Robust thresholding based on wavelets and thinning algorithms for ...

Report 4 Downloads 85 Views
ROBUST THRESHOLDING BASED ON WAVELETS AND THINNING ALGORITHMS FOR DEGRADED CAMERA IMAGES C´eline Thillou and Bernard Gosselin [email protected] Facult´e Polytechnique de Mons, Avenue Copernic, 7000 Mons, Belgium ABSTRACT This paper describes a thresholding method for degraded documents acquired from a low-resolution camera. This technique is based on wavelet denoising and global thresholding for nonuniform illumination. The accent is put on stroke analysis to keep useful information more accurately without breaking characters and by reducing the number of overconnected ones. An improvement of the technique, which uses the thinning algorithm, is thus detailed and a particular attention is given to use this optimization in the convenient images only. Moreover, thanks to the wavelet decomposition, complex backgrounds as well as high frequency noise can be considered. This method can handle various corpus of images without need of any prior knowledge of the document image and fine-tuning of parameters. Keywords : Wavelet, thresholding, denoising, degraded documents

1. INTRODUCTION 1.1. Context of Images As the first step of an entire system for optical character recognition, thresholding is crucial and its success is preponderant for all other processings. Errors at this point are propagated all along the recognition system. The challenge to obtain a very robust thresholding method is major. Actually, after thresholding, several steps are needed such as skew correction, line and word segmentation, character segmentation and finally character recognition. If noise is very present, line or word segmentation could be degraded. In a more intensive way, for character segmentation, letters can be broken or they can touch because of a bad thresholding of the document. In our context, documents are acquired by a digital camera (1280*1000 pixels) and taken by blind or visually impaired people [5]. All these constraints lead to several kinds of degradations and especially several irregular or non uniform degradations, which could not be forecast. We have no a priori information on pictures and no validation from the user. Therefore, this context presents a bunch of degradations, missing in classical scanner-based pictures, such as blur, perspective distortion, complex layout, interaction of the

content and background, uneven lighting, wide-angle lens distortion, focusing, moving targets, sensor noise, intensity and color quantization. Some of these degradations could be corrected thanks to a robust thresholding which improves the character recognition. Moreover it minimizes the other degradations which become useless to solve. Therefore, our main objective is to provide an automatic thresholding method which improves drastically character recognition and which is as general as possible to handle a large and various corpus of images, as those which could be taken by a blind user. 1.2. A Brief State of the Art Two modes are usually used for thresholding. The first one, global thresholding, finds a single threshold for all image pixels. These methods are mainly general but not robust. Actually, it is very fast and efficient when the pixel values of the components and those of the background are fairly consistent. The other one, local thresholding, uses different threshold values which are required for different local areas. These methods are more robust but not as general because of many parameters to tune. Although many thresholding techniques [15], [7], such as global [11] and local [8] ones, have been developed in the past, it is still difficult to deal with images with very low quality. Meanwhile, in our context, or in general, documents processing systems need to process a large number of documents with different styles, thus, they require that whole processing procedure is achieved automatically and without prior knowledge and pre-specified parameters. With similar approaches as ours, Sauvola [12] and Chan [2] processed only uneven lighting in time-domain. Yang [16] developed a thresholding method based on gradient with edge preservation on poor quality documents without complex backgrounds. Seeger [13] created a new thresholding technique for camera images, like in our context, by computing a surface of background intensities and by performing adaptive thresholding for simple backgrounds. In wavelet or frequency domains, Zhang [17] and Liu [9] considered bright objects but not characters, therefore wi-

F IG . 1 – From top to bottom : the original image, the wavelet decomposition with multiple subimages, the thresholding on the initial image and the thresholding on the reconstructed image thout stroke analysis. Dawoud [4] used wavelet reconstruction based on an image dependant model for cheques. Berkner [1] had a technique on wavelet-based denoising, sharpening, and smoothing in Besov spaces but no compromise is done on stroke analysis. In this paper, we will present our technique based on wavelet denoising and Otsu [10] thresholding for nonuniform illumination. A particular interest is given on stroke analysis to reduce the number of touching characters and to prevent broken ones. Moreover complex backgrounds as well as salt and pepper noise are also considered thanks to the wavelet decomposition.

**Task instructions**:
a – Set down everything in the thresholding paper from "F IG . 1 – From" down to "the wavelet decomposition.".
b – Continue the paper on thresholding degraded camera images from the point where it stops.

**Information shown**:
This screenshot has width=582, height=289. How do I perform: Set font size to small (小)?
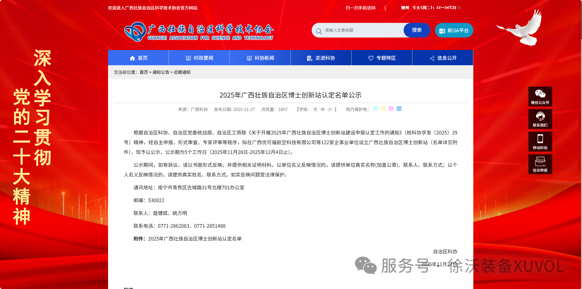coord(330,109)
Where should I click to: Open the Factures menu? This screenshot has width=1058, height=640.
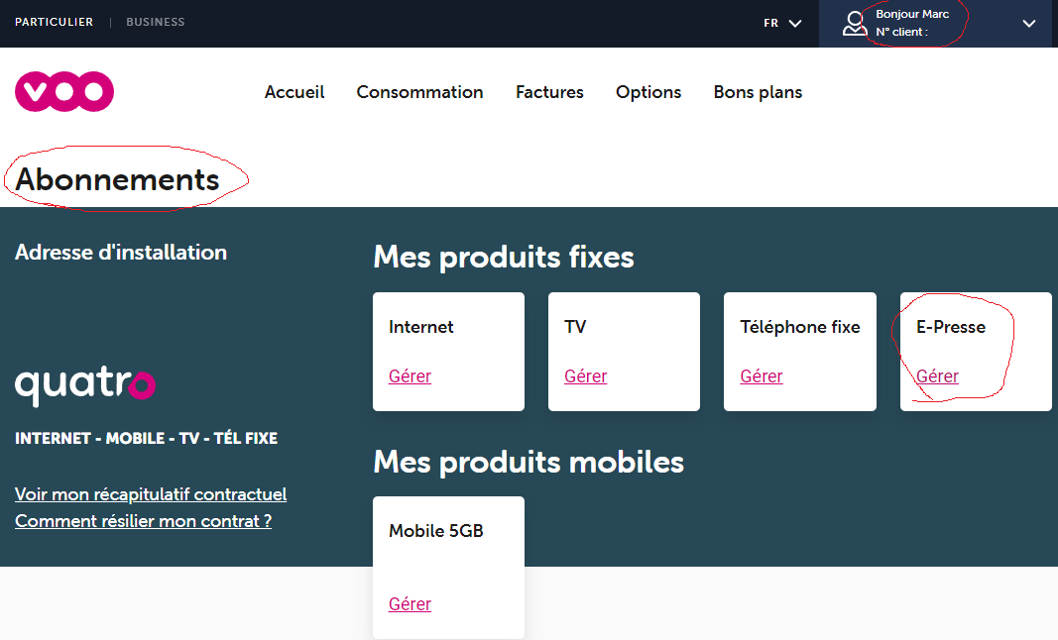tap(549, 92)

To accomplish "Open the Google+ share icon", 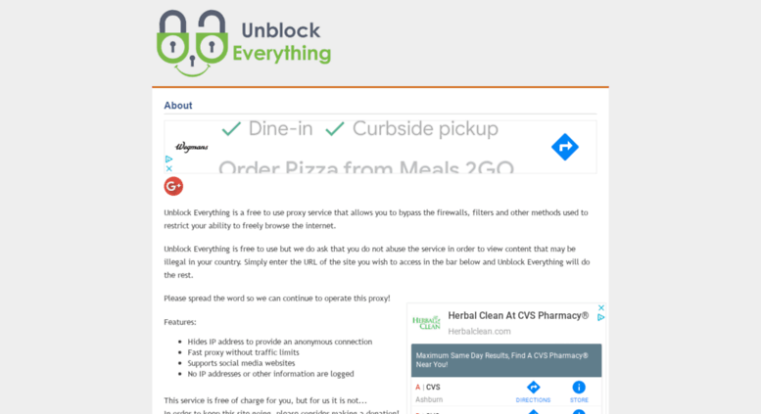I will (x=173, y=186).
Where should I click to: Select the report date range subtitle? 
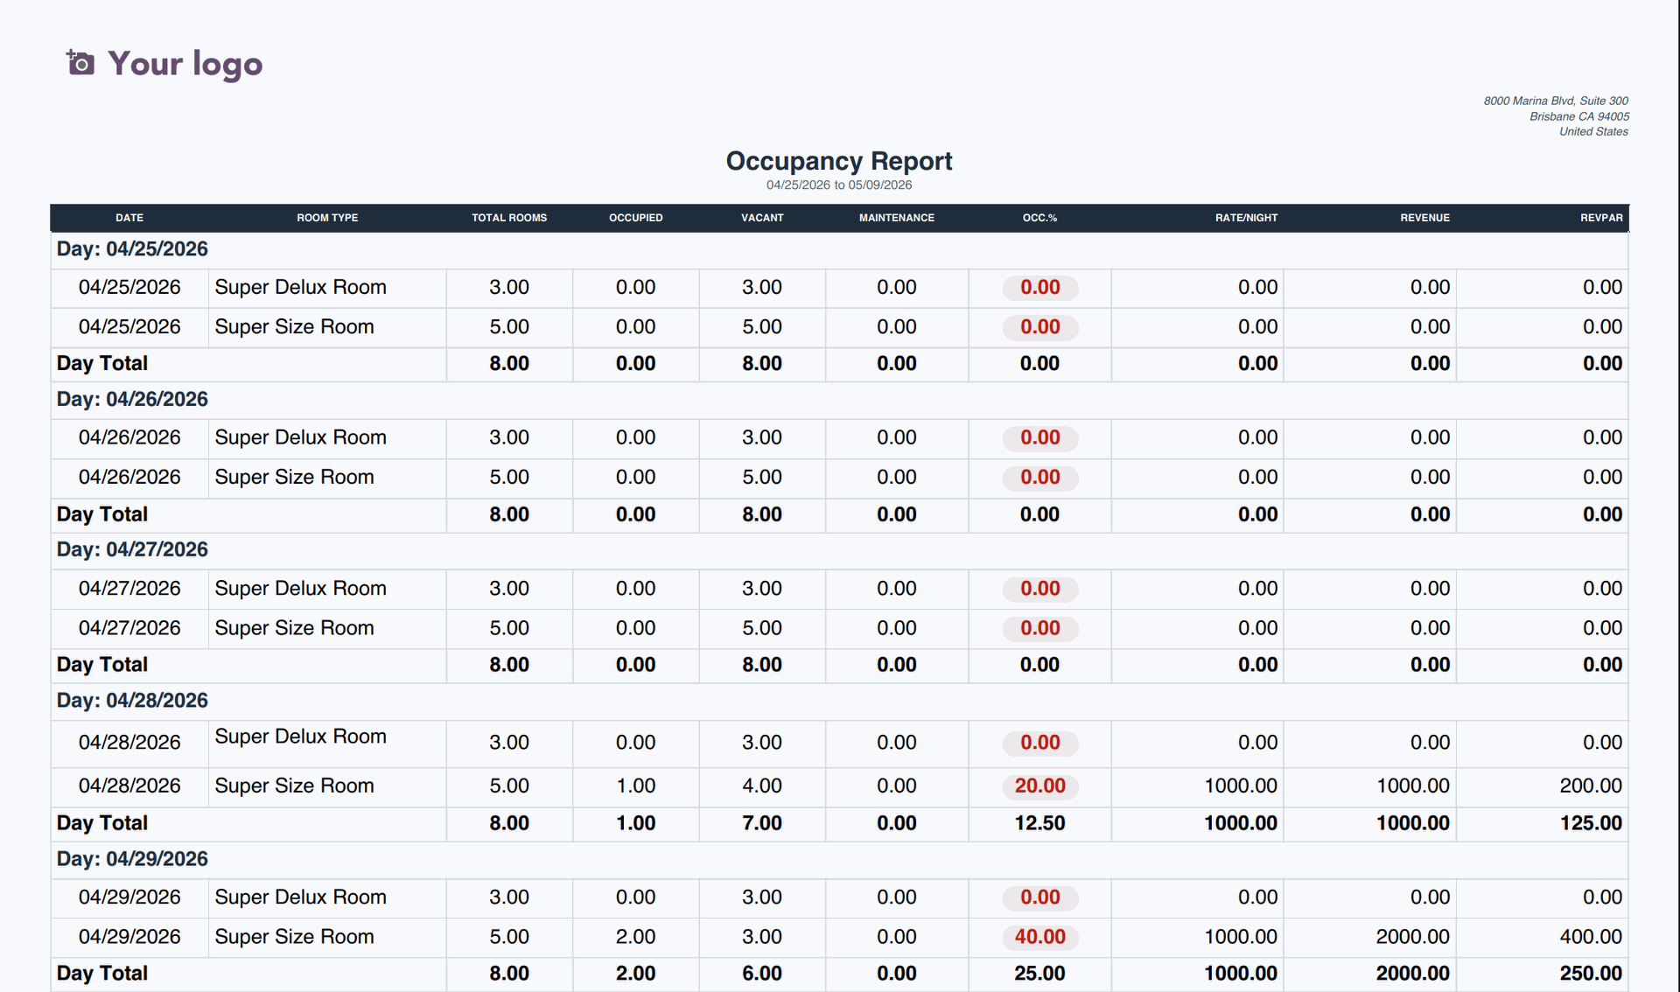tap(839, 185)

---

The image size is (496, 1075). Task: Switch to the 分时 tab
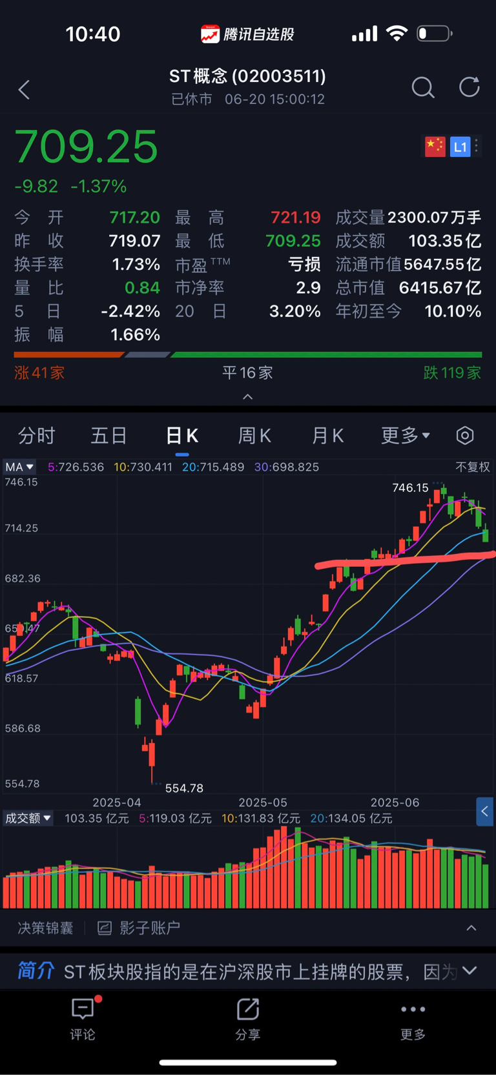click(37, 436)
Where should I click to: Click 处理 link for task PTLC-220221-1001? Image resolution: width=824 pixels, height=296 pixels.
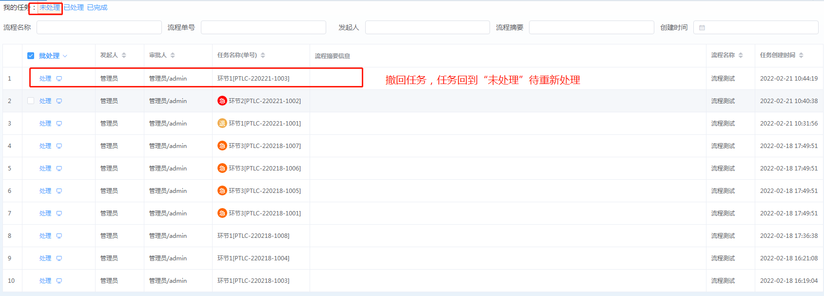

* * *

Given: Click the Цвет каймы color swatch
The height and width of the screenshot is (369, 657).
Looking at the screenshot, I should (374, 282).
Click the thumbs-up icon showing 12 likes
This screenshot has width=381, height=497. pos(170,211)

**Final results**:
a –
F IG . 1 – From top to bottom : the original image, the wavelet decomposition with multiple subimages, the thresholding on the initial image and the thresholding on the reconstructed image thout stroke analysis. Dawoud [4] used wavelet reconstruction based on an image dependant model for cheques. Berkner [1] had a technique on wavelet-based denoising, sharpening, and smoothing in Besov spaces but no compromise is done on stroke analysis. In this paper, we will present our technique based on wavelet denoising and Otsu [10] thresholding for nonuniform illumination. A particular interest is given on stroke analysis to reduce the number of touching characters and to prevent broken ones. Moreover complex backgrounds as well as salt and pepper noise are also considered thanks to the wavelet decomposition.

b –
2. THE THRESHOLDING APPROACH 2.1. Preprocessing First of all, we apply a contrast-enhancement preprocessing step by using top-hat and bottom-hat filtering. The top-hat transform is calculated by subtracting the result of morphologically opening the image from the original image and the bottom-hat one by subtracting the original image from the result of morphologically closing the image.

2.2. Problem of Non Uniform Illumination

An important problem for thresholding methods comes from a non-uniform illumination which introduces most of the noise when using only a global method. This bad illumination appears as wide noisy areas, so we assumed that the illumination noise has a lower frequency spectrum than the character one. We decided to apply an orthogonal wavelet decomposition of the initial image. The wavelet transform splits the frequency range of the image into equal blocks and represents the spatial image for each frequency block. It offers a natural framework for providing multiscale image representations that can be separately analyzed. For example, through a multiscale decomposition, most of the gross intensity distribution can be isolated in a large scale image, while the information about details and singularities, such as edges, can be isolated in mid- to small scales. We use a level 8 wavelet transform using the Daubechies [3] 8 wavelet. We see very well in the LF7 and LF8 images of Figure 1 the low frequency noise due to the bad illumination. Our idea was to eliminate all low frequency wavelets except the first one which is called LF1 and contains anyway the main useful information.

F IG . 2 – Results with the improvement of the algorithm. From top to bottom : the thresholded reconstructed image, the mask and the skeleton on the image and the result with the new threshold (the mean gray level values) The final reconstructed image will be :

Then we use the well-known Otsu [10] method directly on the reconstructed image and we obtain the binary image. In Figure 1, we can see the difference between the Otsu method applied directly on the initial image and on the reconstructed image.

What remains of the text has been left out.